Proteolytic Fluorescent Signal Amplification on Gold Nanoparticles for a Highly Sensitive and Rapid Protease Assay

A new strategy for highly sensitive and rapid protease assay is developed by mediating proteolytic formation of oligonucleotide duplexes and using the duplexes for signal amplification. In the presence of matrix metalloprotease‐2 (MMP‐2), fragmentation of the intact DNA–peptide on gold nanoparticles (GNP) by hydrolytic cleavage of a peptide bond within the substrate allows diffusion of DNA away from the GNP and the formation of a DNA/RNA heteroduplex, leading to digestion of RNA by RNase H. Because of the high quenching efficacy of GNP to the fluorophore in RNA and multiple digestions of the RNA, the fluorescence signal recovery is amplified.
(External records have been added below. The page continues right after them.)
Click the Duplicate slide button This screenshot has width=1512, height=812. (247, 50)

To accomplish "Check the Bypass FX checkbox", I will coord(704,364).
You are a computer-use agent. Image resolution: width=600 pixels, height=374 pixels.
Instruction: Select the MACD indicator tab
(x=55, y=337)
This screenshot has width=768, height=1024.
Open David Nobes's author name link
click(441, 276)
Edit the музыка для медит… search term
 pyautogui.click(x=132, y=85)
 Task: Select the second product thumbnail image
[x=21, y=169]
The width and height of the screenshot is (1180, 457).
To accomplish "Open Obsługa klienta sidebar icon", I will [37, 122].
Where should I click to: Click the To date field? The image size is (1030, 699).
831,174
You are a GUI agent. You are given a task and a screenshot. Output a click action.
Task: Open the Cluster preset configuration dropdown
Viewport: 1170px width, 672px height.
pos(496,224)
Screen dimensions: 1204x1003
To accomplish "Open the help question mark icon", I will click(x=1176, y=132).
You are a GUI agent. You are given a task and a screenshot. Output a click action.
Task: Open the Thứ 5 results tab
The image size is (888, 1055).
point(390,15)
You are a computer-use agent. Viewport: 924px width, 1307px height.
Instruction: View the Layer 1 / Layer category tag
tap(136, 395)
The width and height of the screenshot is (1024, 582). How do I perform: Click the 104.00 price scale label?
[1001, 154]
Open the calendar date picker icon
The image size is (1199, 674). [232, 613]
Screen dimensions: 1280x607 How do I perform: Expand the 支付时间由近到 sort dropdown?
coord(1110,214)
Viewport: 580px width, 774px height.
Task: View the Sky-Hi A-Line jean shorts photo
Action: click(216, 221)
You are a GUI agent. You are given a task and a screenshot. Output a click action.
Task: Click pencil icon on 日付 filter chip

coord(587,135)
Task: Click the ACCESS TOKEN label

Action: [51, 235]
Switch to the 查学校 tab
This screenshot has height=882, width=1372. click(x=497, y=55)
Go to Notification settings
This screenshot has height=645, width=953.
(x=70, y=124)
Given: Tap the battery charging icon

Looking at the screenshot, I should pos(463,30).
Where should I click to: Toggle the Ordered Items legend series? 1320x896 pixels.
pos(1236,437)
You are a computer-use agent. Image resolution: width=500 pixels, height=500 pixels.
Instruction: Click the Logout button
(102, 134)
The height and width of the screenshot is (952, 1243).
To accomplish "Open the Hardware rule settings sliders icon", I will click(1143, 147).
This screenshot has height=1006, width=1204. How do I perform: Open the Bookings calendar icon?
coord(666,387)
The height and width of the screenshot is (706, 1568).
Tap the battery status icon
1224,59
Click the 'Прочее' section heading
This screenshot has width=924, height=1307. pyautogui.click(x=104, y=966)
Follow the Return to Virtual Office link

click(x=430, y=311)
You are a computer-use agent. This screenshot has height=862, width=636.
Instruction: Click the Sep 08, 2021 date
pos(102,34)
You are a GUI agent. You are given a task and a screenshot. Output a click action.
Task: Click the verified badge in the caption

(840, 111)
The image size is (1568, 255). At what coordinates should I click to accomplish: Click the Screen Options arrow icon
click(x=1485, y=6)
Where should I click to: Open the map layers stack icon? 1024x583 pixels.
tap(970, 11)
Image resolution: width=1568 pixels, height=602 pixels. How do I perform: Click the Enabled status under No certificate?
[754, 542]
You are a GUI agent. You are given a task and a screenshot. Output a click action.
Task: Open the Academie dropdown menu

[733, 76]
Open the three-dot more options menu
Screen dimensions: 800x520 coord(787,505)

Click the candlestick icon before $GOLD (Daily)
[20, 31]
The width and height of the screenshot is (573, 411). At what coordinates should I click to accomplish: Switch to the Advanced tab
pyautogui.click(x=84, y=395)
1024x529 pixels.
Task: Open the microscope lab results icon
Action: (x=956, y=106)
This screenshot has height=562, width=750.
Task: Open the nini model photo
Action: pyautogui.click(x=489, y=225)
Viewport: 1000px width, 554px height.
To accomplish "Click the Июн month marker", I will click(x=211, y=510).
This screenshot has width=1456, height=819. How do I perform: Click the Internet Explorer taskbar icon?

This method permits the assessment of the activity of MMP‐2 at concentrations as low as 10 pM within 4 h. Compared with the reported protease nanosensors using quantum dots, GNP, and magnetic nanoparticles with the same peptide sequence, the assay time of this method is sixfold faster and the limit of detection is 100‐fold more sensitive. The formulations for proteolytic formations of oligonucleotides duplexes for signal amplification on GNP could lead to the development of more sensitive and rapid protease assay techniques, thus extending the role of proteases as therapeutic targets and disease indicators. Highly sensitive and rapid protease assay is demonstrated through proteolytic fluorescence amplification using gold nanoparticles and RNase H. Fragmented DNA of DNA‐peptide on gold nanoparticles by a protease allows a formation of DNA/RNA heteroduplexe and multiple digestion of fluorogenic RNA on gold nanoparticles by RNase H, leading to linear fluorescence recovery from a highly quenched state on a gold nanoparticle (see image).